Redmond's hardware partners may be picking up the slack gracefully, but at least one analyst feels Microsoft is missing a major opportunity to promote its new operating system, which has landed with more of a thud than a bang despite Tami Reller's license sales proclamation.
"The show would be complete with Microsoft here," says Patrick Moorhead, principal analyst at Moor Insights & Strategy. "I really think Microsoft has to continually show—and demonstrate to the industry—that Windows 8 is a growth platform and not a dying legacy platform. Instead, it was up to Intel and OEMs like Lenovo to tell that story." Moorhead also says that industry insiders haven't been negative about Microsoft's absence, however. "Actually, I haven't heard much (about Microsoft) at all."
A possible canary in the CES coal mine
Microsoft's decision to dump CES wasn't a shock, however. While the company's claim that "our product news milestones generally don’t align with the show’s January timing" certainly rings true, it's also safe to say that computing takes a big backseat to other industries at CES, where home electronics, appliances, and automotive trends capture a much larger spotlight.
Dell and HP have also decided to sit on the sidelines of CES 2013. Simply put, it appears as though some PC companies have concluded that their marketing dollars might be better spent at more tightly focused events with a more attractive signal-to-noise ratio. Did you know that CES keynote speech slots are sold to the highest bidder?
"Attending CES as an exhibitor—let alone drawing a splash at CES—involves spending a lot of money," says Wes Miller, an analyst at the independent Directions on Microsoft. "I think Microsoft emphasized it last year when they announced their change in agenda; they'd rather spend money building buzz and marketing on their own instead of trying to be heard over the din of CES."
Indeed, the biggest titans in the industry are no-shows across the board at the Consumer Electronics Show. Noticeably missing from these crowded halls are Apple, Google, Amazon, and Facebook, which all devote much more attention to crafting meticulously planned in-house events and product announcements. (Facebook just announced one for January 15, in fact.) Microsoft's Surface tablet unveiling and the launch events for Windows 8 and Windows Phone 8 show the company swerving down a similarly monolithic path.
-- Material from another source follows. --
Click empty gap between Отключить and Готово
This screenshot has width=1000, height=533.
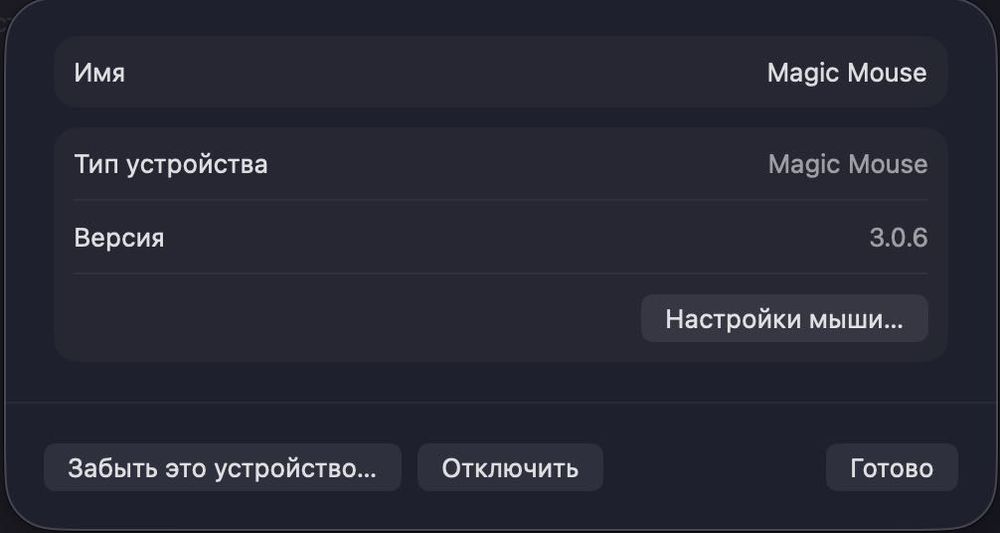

Chit-chat from OEMs who are actually at CES suggests that they may be holding back their big guns for February's Mobile World Conference in Barcelona, strengthening the theory that the glitziest electronic show on earth may not be the best place to announce flagship mobile or PC products. (Microsoft launched the first Windows 8 Consumer Preview at MWC 2012.) LG showed off an NFC-enabled washing machine, but said its new smartphones won't be unveiled until MWC. Likewise, Asus' somewhat lackluster CES booth is basically a placeholder in advance of a "huge" MWC for the company. Samsung uttered similar remarks to The Inquirer, explaining its decision to highlight fridges with Evernote integration rather than kick-ass mobile devices. So that's where all the smartphones have disappeared to!
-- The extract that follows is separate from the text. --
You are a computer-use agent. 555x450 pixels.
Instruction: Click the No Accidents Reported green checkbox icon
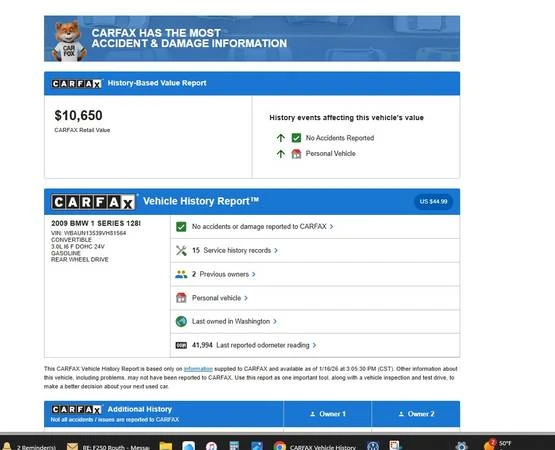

While Microsoft may indeed be missing a high-profile opportunity to beat the Windows 8 drum firsthand, the company's partners are doing a bang-up job in its stead—and the fact that those same OEMs are holding back their own high-profile product announcements for more tightly focused events proves that Microsoft's absence at CES may just say more about the trade show's role going forward than it says about the absent software giant. CES ain't dying anytime soon, but it's no longer necessarily the premier event for the PC ecosystem. App-powered appliances, though—that's a different story.